* DOCUMENT EXTRACT
++++
Meteorological history
- Formed: February 3, 2026
- Remnant low: February 7, 2026
- Dissipated: February 7, 2026

Tropical storm
- 10-minute sustained (JMA)
- Highest winds: 65 km/h (40 mph)
- Highest gusts: 95 km/h (60 mph)
- Lowest pressure: 1002 hPa (mbar); 29.59 inHg

Tropical storm
- 1-minute sustained (SSHWS)
- Highest winds: 75 km/h (45 mph)
- Lowest pressure: 999 hPa (mbar); 29.50 inHg

Overall effects
- Fatalities: 12 total
- Injuries: 36 reported
- Damage: $25.5 million (2026 USD)
- Areas affected: Philippines
- Part of the 2026 Pacific typhoon season

= Tropical Storm Penha =

Pacific tropical storm in 2026

Tropical Storm Penha, (Note: The name Penha (Portuguese: penha, [ˈpɐ.ɲɐ]) was contributed by Macau and refers to Penha Hill and Our Lady of Penha Chapel.) known in the Philippines as Tropical Storm Basyang, (Note: The Japan Meteorological Agency (JMA) assigns names to typhoons in the western Pacific Ocean and north of the equator, as the Regional Specialized Meteorological Centre. PAGASA assigns local names to tropical cyclones in the Philippine Area of Responsibility.) was a weak but costly early-season tropical cyclone that affected portions of Luzon, including Mimaropa and Masbate, as well as large parts of Visayas and Mindanao in early February 2026. It is the second named storm of the 2026 Pacific typhoon season and the first tropical cyclone to form in the month of February since Tropical Storm Dujuan in 2021.

The storm originated from a low-pressure area that formed east-northeast of Yap. The system was classified as a tropical depression by the Japan Meteorological Agency (JMA) on February 3, while the Philippine Atmospheric, Geophysical, and Astronomical Services Administration (PAGASA) assigned the local name Basyang. On February 4, the Joint Typhoon Warning Center (JTWC) designated it as Tropical Depression 02W. Later that day at 21:00 JST (12:00 UTC), the JMA upgraded the depression to a tropical storm and named it Penha, the replacement for Vongfong after it was retired following the 2020 season. The JTWC upgraded the system to tropical storm status the following day. Late on February 5, Penha made landfall over Bayabas, Surigao del Sur, and weakened into a tropical depression several hours later on February 6. The system subsequently made four consecutive landfalls across Central Visayas before degenerating into a remnant low, until it dissipated on February 7.
++++
* PROVIDED DATA
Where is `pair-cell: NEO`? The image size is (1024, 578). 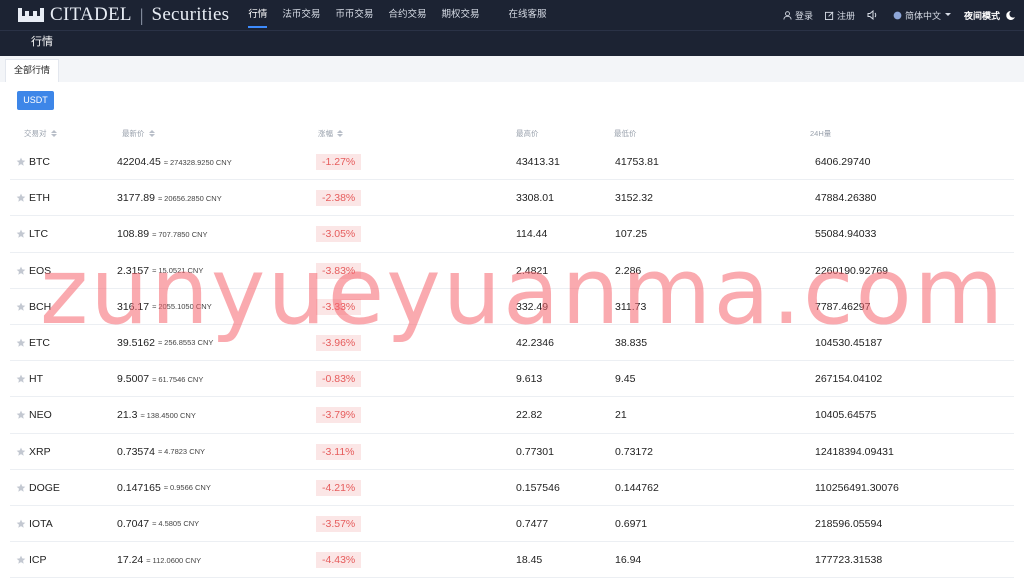 pair-cell: NEO is located at coordinates (34, 415).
++++
* WHAT YOU NEED TO DO
1. Return the portion of the Tropical Storm Penha article from "Meteorological history" up to and including "km/h (60 mph)".
2. Resume the Tropical Storm Penha article, continuing on from its final sentence.

* RESPONSES BY TASK
1.
Meteorological history
- Formed: February 3, 2026
- Remnant low: February 7, 2026
- Dissipated: February 7, 2026

Tropical storm
- 10-minute sustained (JMA)
- Highest winds: 65 km/h (40 mph)
- Highest gusts: 95 km/h (60 mph)

2.
Four people, including two children, were killed in a landslide overnight in Cagayan de Oro. Another fatality was reported in Iligan, where a local broadcaster died of cardiac arrest after floodwaters inundated her apartment. Economic losses in Surigao del Sur were estimated at ₱1.48 billion (US$25.24 million), prompting the province to be placed under a state of calamity. A total of 1,373 homes were damaged, and 36 people were injured in Northern Mindanao.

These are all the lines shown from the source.